In many organizations, one of the main problem is a wrong focus on workload: you manage work and bring tasks to employees. The basic assumption here is that you create value by keeping everyone “busy” to the maximum. In an agile organization, it’s the other way around: we bring people to work that is worth doing. We know that there is no positive correlation between value creation and workload. We focus on delivering a usable product – getting things done. A classic problem in many organizations is that by trying to get people working to capacity, many things are “in the works”: This requires task switching and coordination. But even in the most trivial scenarios, the resulting loss of focus leads to massively reduced ROI and significantly increased lead times: We spend too much time trying to figure out why nothing is finished – and too little time trying to get something finished.

The main idea behind focus is: It costs much less to do the wrong thing first and then the right thing afterwards – than to do two things at the same time. As trivial as this sounds, it is difficult to implement: The entire organization needs a clearly sorted list of goals, and each goal must be clearly prioritized. There is exactly one single Priority 1. Next, “Work in Progress” must be strictly limited. Focus requires managers to fundamentally rethink their attitude: accept that “idleness” costs less than overload. Nor can you get everything at once. Unfocused teams may be “well utilized” but are highly ineffective. The less focused, the longer they take to create value.


“Agile scaling”, which does not care about the aforementioned traps, will most likely become a cargo cult. On the outside, the transition looks successful, but on the inside, the benefits of the transition are missing. For successful agile transitions, a common approach is to bring on board experienced experts who have “fought on the front lines” and already know the traps.
To avoid the traps in a scaled environment, we recommend:

  • Management support for the transition. To close the traps, some things in the organization have to be turned upside down. This requires full support from management.

  • Build an Agile Transition Team (ATT) in which both managers and developers are involved. The ATT has a clear change backlog that everyone is working on together.

  • Executive Coaching for the key people in the transition. This includes line managers as well as product owners and scrum masters. The external coach needs experience in agile scaling!

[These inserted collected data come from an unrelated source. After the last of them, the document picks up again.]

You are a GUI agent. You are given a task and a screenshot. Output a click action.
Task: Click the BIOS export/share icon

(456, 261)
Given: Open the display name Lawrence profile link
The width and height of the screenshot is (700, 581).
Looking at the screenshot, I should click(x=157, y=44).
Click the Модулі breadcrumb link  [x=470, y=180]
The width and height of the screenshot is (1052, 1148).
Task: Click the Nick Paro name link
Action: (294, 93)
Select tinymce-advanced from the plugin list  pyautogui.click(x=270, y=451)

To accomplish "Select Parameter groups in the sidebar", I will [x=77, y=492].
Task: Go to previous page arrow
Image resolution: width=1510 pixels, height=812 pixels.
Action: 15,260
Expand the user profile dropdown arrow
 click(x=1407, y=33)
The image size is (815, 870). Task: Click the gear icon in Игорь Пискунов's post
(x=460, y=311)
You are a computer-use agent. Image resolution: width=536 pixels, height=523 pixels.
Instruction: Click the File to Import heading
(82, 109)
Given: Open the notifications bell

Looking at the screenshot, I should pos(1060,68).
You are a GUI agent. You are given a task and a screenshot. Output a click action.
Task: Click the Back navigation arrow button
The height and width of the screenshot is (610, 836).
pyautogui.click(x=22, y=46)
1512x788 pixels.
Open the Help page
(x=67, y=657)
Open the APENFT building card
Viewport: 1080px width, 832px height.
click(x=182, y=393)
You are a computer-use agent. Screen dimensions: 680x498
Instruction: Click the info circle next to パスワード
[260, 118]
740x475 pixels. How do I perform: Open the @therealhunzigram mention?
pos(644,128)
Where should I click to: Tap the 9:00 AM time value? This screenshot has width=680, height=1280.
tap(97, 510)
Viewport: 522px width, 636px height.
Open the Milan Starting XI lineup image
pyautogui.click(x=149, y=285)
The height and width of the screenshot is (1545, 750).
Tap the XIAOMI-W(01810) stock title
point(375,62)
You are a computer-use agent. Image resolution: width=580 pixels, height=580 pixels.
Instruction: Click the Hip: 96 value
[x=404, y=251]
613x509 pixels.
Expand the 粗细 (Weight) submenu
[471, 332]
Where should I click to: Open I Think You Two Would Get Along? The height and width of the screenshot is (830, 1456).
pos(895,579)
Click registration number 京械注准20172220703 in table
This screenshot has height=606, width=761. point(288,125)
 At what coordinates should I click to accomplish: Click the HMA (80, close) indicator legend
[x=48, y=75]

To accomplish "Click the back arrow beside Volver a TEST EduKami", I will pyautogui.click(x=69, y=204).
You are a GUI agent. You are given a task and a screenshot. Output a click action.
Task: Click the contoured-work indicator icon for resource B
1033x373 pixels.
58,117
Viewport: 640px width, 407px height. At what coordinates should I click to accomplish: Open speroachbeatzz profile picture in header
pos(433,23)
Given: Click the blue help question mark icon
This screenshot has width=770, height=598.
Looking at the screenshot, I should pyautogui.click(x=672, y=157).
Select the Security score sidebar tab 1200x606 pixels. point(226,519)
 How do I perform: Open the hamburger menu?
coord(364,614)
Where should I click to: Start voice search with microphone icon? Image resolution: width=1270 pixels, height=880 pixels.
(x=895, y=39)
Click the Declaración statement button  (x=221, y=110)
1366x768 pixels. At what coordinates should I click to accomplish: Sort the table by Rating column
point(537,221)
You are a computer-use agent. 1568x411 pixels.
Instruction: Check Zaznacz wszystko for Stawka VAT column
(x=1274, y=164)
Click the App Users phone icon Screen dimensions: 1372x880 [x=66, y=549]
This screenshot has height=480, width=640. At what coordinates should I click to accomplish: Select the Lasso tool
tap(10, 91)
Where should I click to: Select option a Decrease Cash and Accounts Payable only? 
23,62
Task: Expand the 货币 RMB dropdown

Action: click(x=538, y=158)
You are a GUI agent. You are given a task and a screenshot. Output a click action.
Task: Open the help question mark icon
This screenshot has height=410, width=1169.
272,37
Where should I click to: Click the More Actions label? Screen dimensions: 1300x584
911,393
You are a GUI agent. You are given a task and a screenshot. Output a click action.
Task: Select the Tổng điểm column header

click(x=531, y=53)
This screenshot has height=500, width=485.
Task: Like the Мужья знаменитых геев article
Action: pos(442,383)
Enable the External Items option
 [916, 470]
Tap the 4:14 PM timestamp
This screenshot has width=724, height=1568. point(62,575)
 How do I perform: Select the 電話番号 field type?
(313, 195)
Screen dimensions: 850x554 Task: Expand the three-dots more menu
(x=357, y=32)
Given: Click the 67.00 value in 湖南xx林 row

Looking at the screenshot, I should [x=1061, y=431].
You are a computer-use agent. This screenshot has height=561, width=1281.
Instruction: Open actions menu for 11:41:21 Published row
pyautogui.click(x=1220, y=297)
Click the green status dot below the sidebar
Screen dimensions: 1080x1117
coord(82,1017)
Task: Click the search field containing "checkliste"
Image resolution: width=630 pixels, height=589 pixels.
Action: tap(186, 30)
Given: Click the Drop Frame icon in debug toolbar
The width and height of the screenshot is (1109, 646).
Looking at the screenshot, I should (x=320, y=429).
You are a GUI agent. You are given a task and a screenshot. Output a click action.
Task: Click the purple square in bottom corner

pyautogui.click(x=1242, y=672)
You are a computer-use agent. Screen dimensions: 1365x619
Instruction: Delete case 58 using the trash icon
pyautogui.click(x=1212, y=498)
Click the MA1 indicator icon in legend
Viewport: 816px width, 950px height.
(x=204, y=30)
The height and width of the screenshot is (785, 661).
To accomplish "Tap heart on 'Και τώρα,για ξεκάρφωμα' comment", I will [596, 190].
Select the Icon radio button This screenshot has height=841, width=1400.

  • Technical Coaching helps the teams to get the right tools faster: This pays off very quickly with a higher quality product!

  • Hire a consultant to lead the transition. This person must know exactly what he or she is doing and must work without compromise. He must have the power to push through even unpopular changes.

  • Training for all in agility. In a safe training environment, the impact of the transition is much easier to communicate.